▶ _Record extracts_
============================================================

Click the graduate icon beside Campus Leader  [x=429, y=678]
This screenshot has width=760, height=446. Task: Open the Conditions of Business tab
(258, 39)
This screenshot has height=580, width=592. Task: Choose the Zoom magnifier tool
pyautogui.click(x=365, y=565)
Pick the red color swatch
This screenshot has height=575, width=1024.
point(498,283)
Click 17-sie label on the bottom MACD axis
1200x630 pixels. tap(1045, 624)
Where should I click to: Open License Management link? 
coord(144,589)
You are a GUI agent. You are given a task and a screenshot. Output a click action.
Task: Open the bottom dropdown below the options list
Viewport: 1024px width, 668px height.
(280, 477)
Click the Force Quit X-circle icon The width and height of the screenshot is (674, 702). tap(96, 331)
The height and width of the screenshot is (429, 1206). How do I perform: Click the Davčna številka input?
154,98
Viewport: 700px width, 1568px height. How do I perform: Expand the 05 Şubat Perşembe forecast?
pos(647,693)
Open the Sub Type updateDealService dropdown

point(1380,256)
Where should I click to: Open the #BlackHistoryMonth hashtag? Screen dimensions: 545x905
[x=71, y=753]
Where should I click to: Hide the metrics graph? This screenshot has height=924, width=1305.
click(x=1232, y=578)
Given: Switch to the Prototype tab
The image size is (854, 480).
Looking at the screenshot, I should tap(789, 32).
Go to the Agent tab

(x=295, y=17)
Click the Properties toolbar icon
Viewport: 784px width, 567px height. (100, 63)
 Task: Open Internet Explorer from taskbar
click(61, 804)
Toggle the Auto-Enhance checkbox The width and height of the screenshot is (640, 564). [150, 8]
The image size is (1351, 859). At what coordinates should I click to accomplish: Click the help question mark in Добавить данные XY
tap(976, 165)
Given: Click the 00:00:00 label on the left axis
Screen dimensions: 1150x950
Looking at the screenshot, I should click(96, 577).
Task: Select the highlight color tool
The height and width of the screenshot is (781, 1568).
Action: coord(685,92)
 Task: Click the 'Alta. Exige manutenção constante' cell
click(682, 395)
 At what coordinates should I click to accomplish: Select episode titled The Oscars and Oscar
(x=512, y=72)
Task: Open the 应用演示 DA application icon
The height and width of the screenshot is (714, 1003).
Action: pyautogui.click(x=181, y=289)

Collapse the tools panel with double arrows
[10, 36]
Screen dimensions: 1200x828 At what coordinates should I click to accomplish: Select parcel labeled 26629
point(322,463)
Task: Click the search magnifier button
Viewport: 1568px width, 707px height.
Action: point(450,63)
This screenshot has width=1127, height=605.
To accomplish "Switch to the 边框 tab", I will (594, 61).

============================================================

▶ _Stated problem_
Swap "search magnifier button" for "search button" in the items, starting with the line that contains "Task: Open the 应用演示 DA application icon" and going on through the line that contains "Action: point(450,63)". Give only those lines, with everything else unchanged.

▶ _Response for this exercise_
Task: Open the 应用演示 DA application icon
The height and width of the screenshot is (714, 1003).
Action: pyautogui.click(x=181, y=289)

Collapse the tools panel with double arrows
[10, 36]
Screen dimensions: 1200x828 At what coordinates should I click to accomplish: Select parcel labeled 26629
point(322,463)
Task: Click the search button
Viewport: 1568px width, 707px height.
Action: point(450,63)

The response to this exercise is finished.